Karina já estava totalmente recuperada de seus ferimentos, então eu pedi
para que ela me acompanhasse até a Fundação e que a partir daquele momento, nós
duas passássemos a tomar conta do cadastro e das entregas de cestas básicas
para as famílias da comunidade.
Assim que chegamos, os homens de Meia-noite ficaram nos olhando surpresos,
sei que não será fácil para nenhuma de nós conseguir ter o respeito daqueles
verdadeiros animais, mas eu já me decidi sobre o que fazer com essa situação.
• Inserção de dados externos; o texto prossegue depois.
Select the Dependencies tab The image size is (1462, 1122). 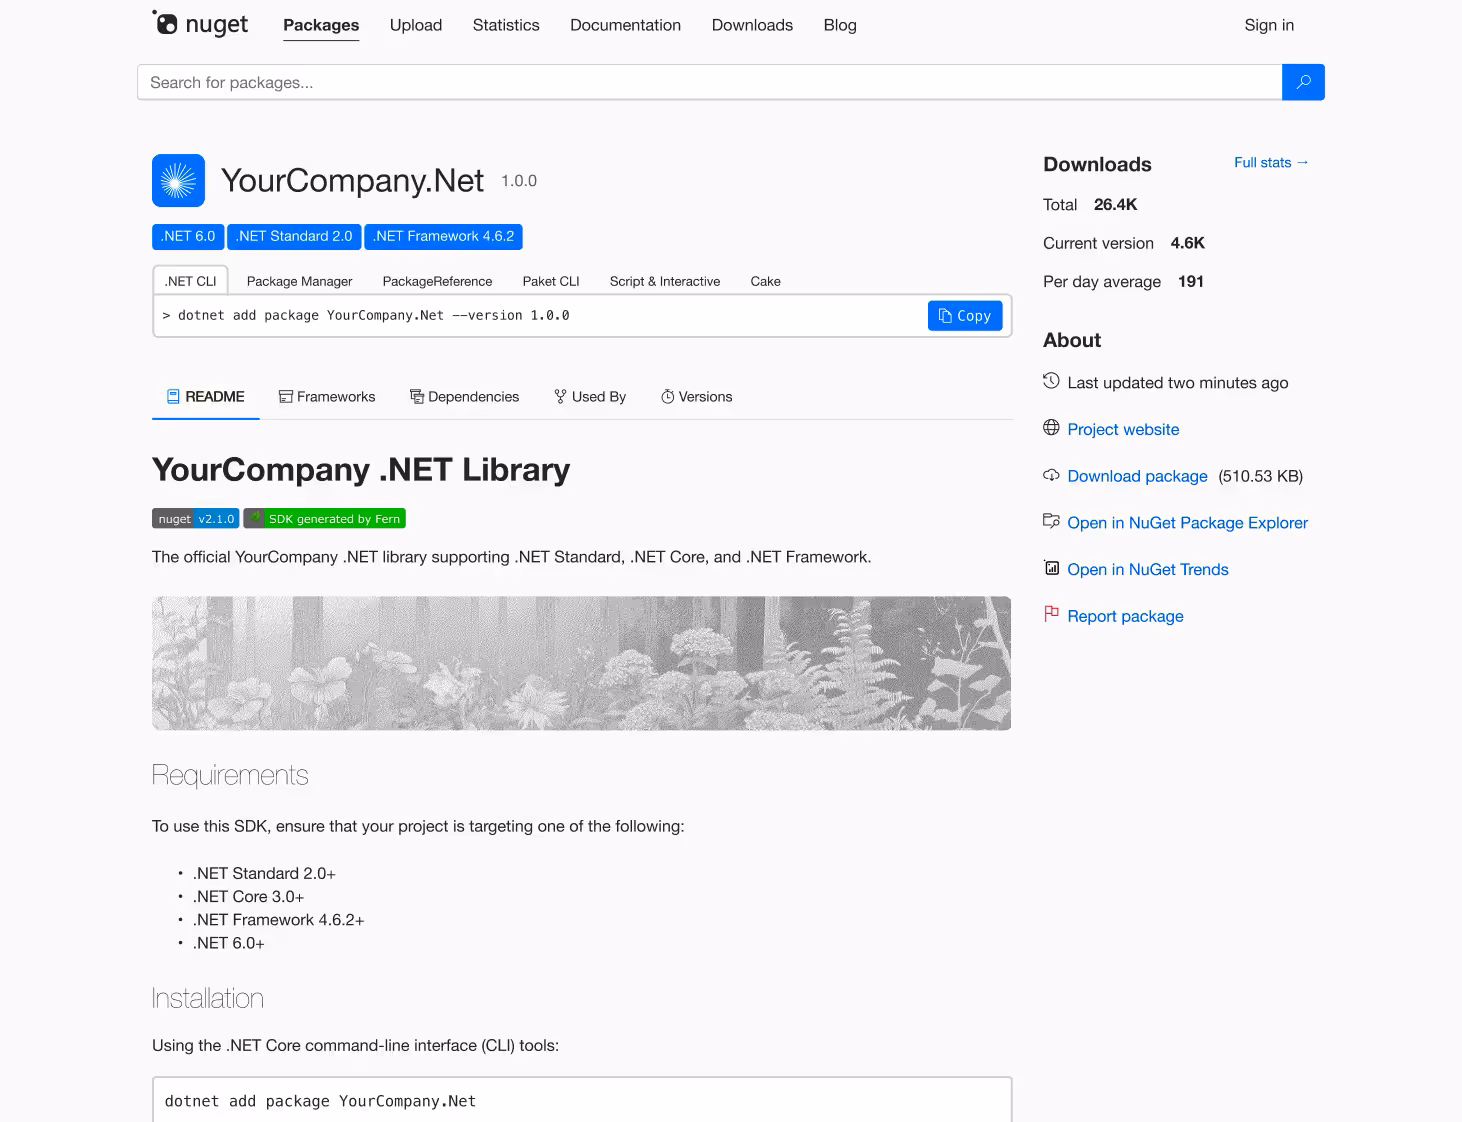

Vou atingir Meia-noite da mesma forma que ele fez com Chacal, mas eu serei
muito mais cruel com ele do que ele foi com qualquer um de nós...a vida me
ensinou que se alguém nos trai, devemos revidar ainda mais forte e isso Chacal
me ensinou bem.
— Quero que me dê licença dessa mesa, porque a partir de agora Karina e eu
tomaremos conta daqui!
Eu logo o reconheci, ele é o imbecil que me agrediu quando estavam me
trazendo naquele voo de volta para cá. O cara fez uma expressão de deboche como
se tivesse a total certeza de que a minha palavra não teria qualquer valor.
— Ah é, então onde está a permissão de Meia-noite? Até onde eu sei, você não
passa de uma piriguete afrontosa que era cachorra de um antigo dono, mas agora
mudou de mão.
— Piriguete afrontosa, que o seu chefe te fez cruzar vários estados para
trazer de volta, então trate de desinfetar daí agora mesmo, ou vai continuar
apostando que eu não tenho nenhum valor para ele?
Aquele homem virou uma verdadeira fera e saiu de lá, mas não para me dar o
lugar e sim, para tentar me agredir e se um dos outros capangas não entrasse na
frente, eu teria apanhado daquele covarde mais uma vez.
— Ficou maluco porra? Se você colocar a mão nessa garota fica sem a cabeça!
— Isso é o que você pensa, essa daí que está se achando porque esquenta a
cama do chefe, mas logo ele a troca por outra melhor.
Não pude suportar afronta daquele imbecil.
— Pode ser que isso seja verdade, mas até lá, você tem que me tratar muito
bem e então saia agora mesmo da minha frente!
O outro saiu puxando-o pela camisa.
— Caraca Maria, você está ficando maluca? Esses caras são loucos e podem
fazer mal a você num estalar de dedos, eles sabem bem como ferrar com alguém
sem levantar suspeitas.
— Eu não posso abaixar a cabeça para eles e de agora em diante essa é a nova
Maria Victória. Quando abaixamos a nossa cabeça para os inimigos isso os da
força, a partir de agora, eu serei como eles em todos os sentidos...até mesmo,
se chegar o momento de atirar em alguém.
— Sinto tanto te ver sofrendo por ele, esse cara tão maneiro de quem você
fala, nem parece ser o mesmo Chacal que todos nós conhecíamos.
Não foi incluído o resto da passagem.